■ Exercice écrit A
Expliquez en une à trois phrases pourquoi le texte sur la chanson Driver's Licence la présente comme la bande-son de ce début d'année.
■ Exercice écrit B
Rédigez la suite du texte sur la chanson Driver's Licence en reprenant après sa dernière phrase.

■ Texte présenté
================================
C’est l’histoire d’un permis de conduire. Ou plutôt, d’une adolescente qui reçoit son sésame juste au moment où son amoureux lui échappe. Et vous l’avez certainement déjà entendu: Driver’s Licence, le premier single de l’actrice et chanteuse Olivia Rodrigo, est sans conteste la bande-son de ce début d’année. Depuis sa sortie mi-janvier, la ballade pop sentimentale a tout raflé sur son passage – plus précisément 300 millions d’écoutes sur Spotify et le sommet des charts dans une centaine de pays. Un démarrage phénoménal qui projette cette Californienne de 17 ans, produit de l’écurie Disney Channel, sur le devant de la scène internationale. Avec, en moteur principal, TikTok.
================================
■ Éléments de données
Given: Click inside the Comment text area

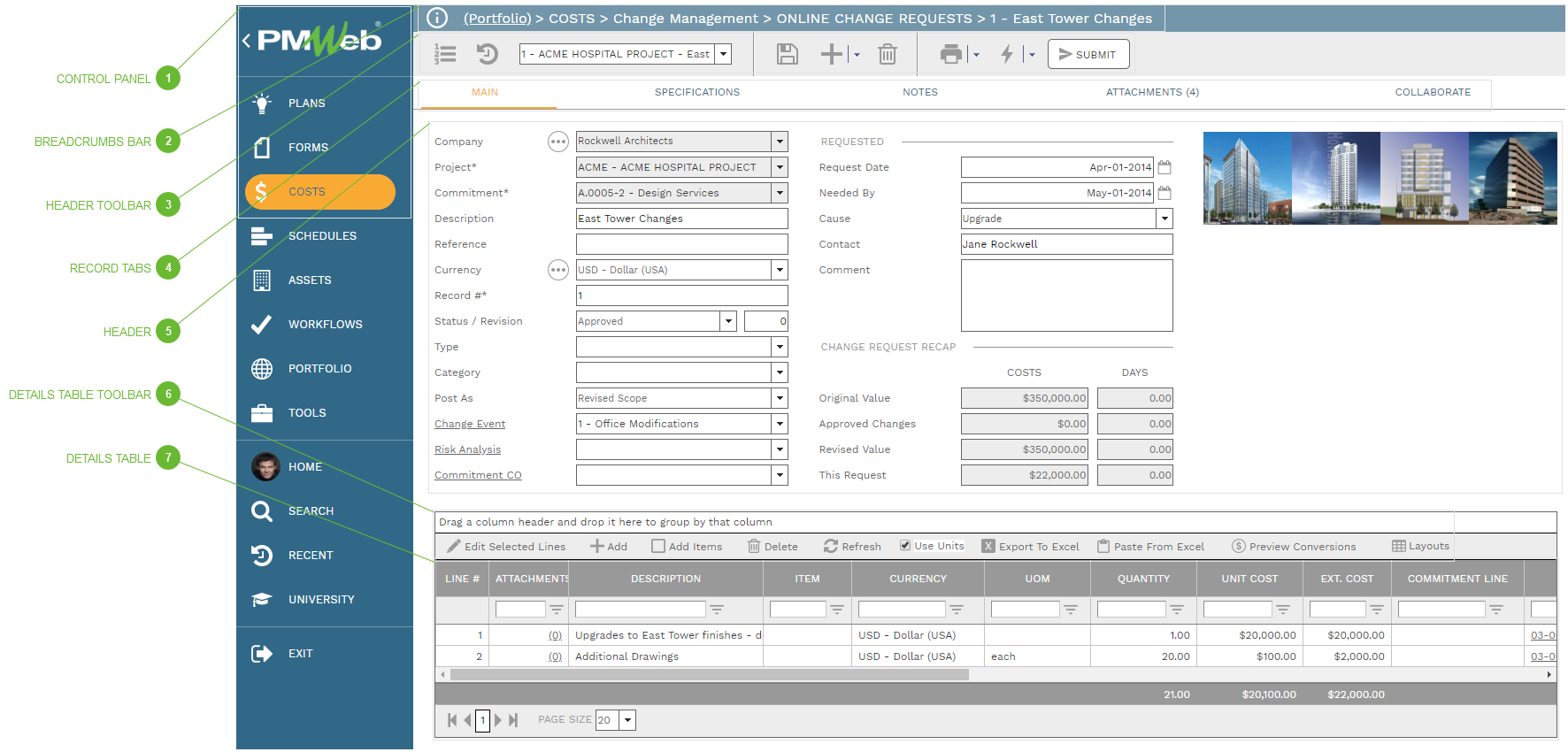Looking at the screenshot, I should (1066, 295).

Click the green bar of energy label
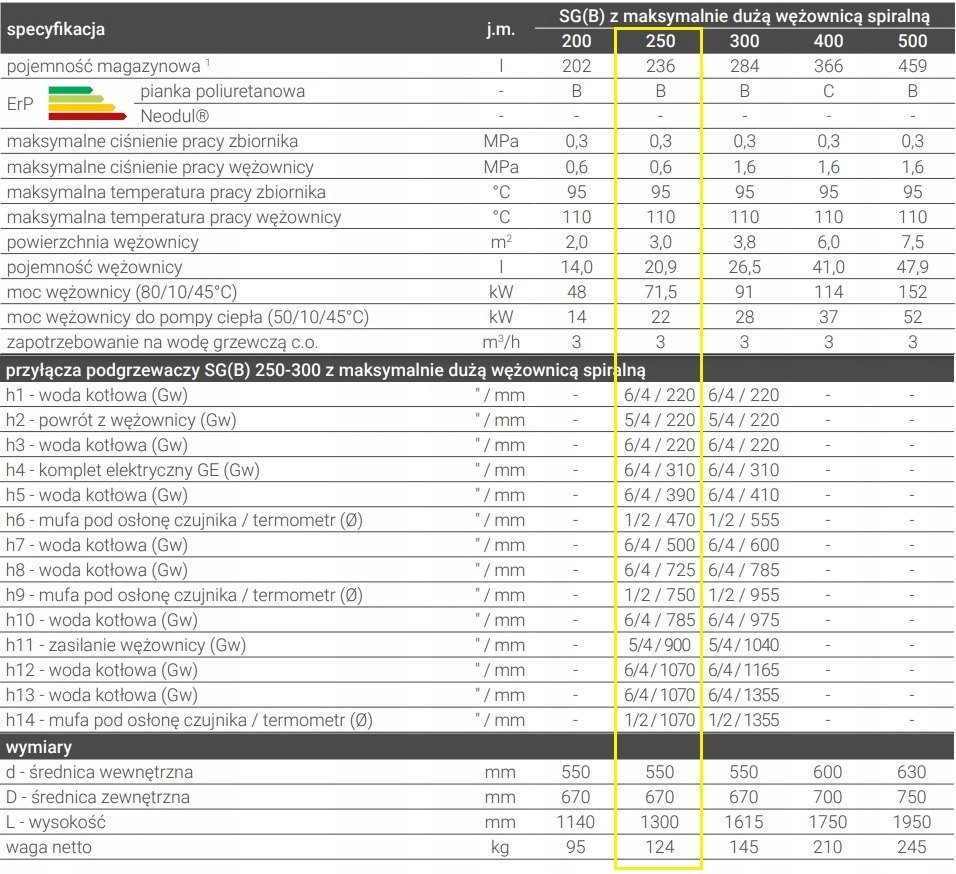click(x=71, y=90)
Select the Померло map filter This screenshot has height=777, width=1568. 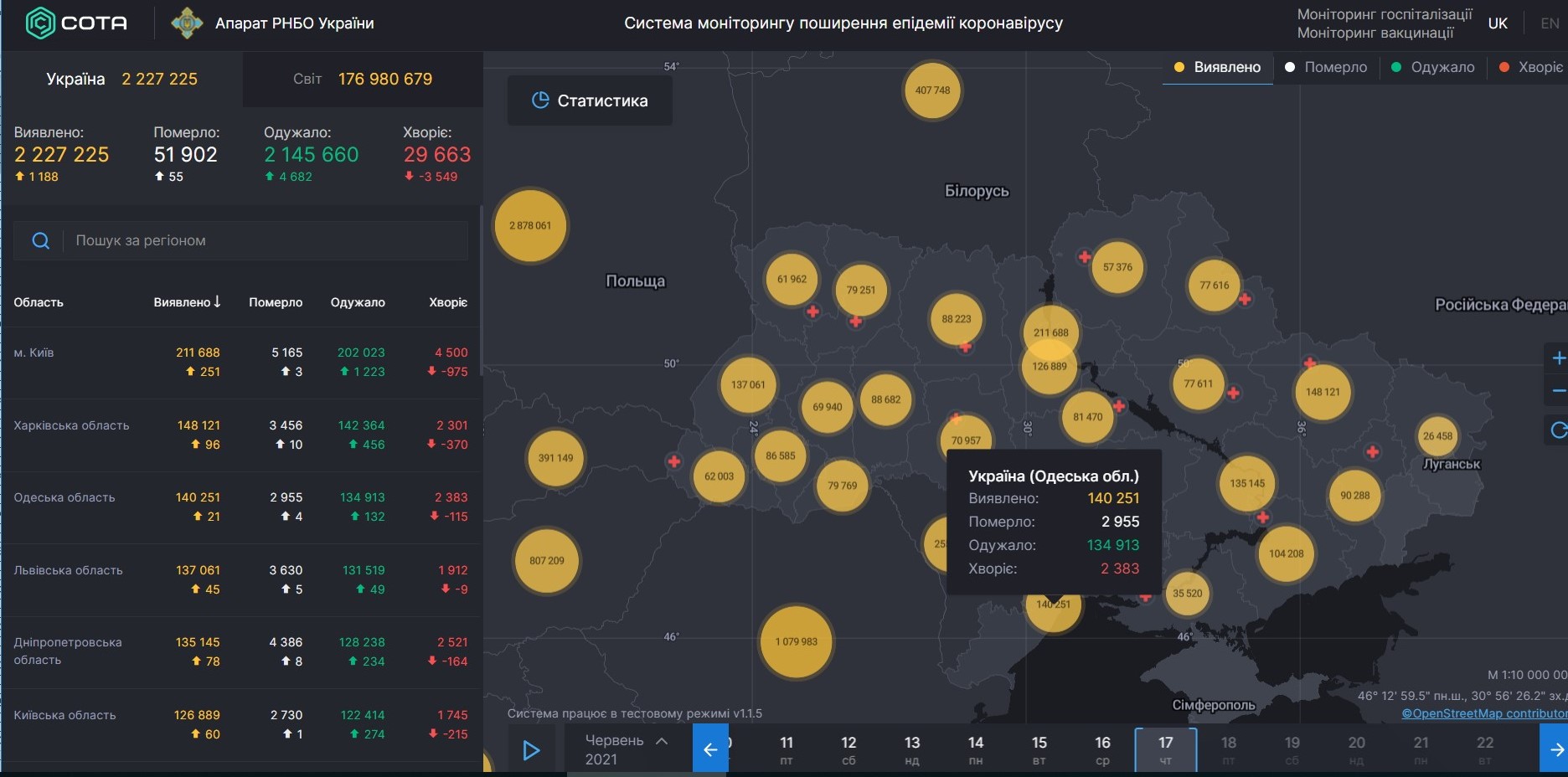click(x=1326, y=67)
================================
■ Réponse à l'exercice A
Depuis sa sortie à la mi-janvier, la chanson a tout raflé sur son passage. Elle compte 300 millions d'écoutes sur Spotify et a atteint le sommet des charts dans une centaine de pays.

■ Réponse à l'exercice B
Car c’est sur l’application préférée des ados que Driver’s Licence s’est d’abord fait remarquer. Très vite, des utilisateurs ont tenté d’en décrypter les paroles (évoqueraient-elles une relation avec le jeune acteur Joshua Bassett?) ou mimé des scènes du clip. Bientôt, une centaine de milliers de posts reprenaient le morceau, propulsé par effet domino au rang de hit planétaire.

Chant de marins

TikTok, chambre d’écho virtuelle? Driver’s Licence n’est en effet que le dernier exemple en date. Depuis la création de la plateforme il y a quatre ans, des dizaines de morceaux, devenus les bandes-son de chorégraphies et autres challenges vidéo, ont propulsé leurs auteurs sous les projecteurs. Des nouveaux venus comme le rappeur américain Lil Nas X, dont le titre Old Town Road se muait en mème sur TikTok début 2019, permettant à l’artiste de signer chez Columbia Records. Ou la jeune Française Wejdene, qui envahissait l’application l’an dernier avec Anissa et sera à l’affiche d’un prochain concert à Genève.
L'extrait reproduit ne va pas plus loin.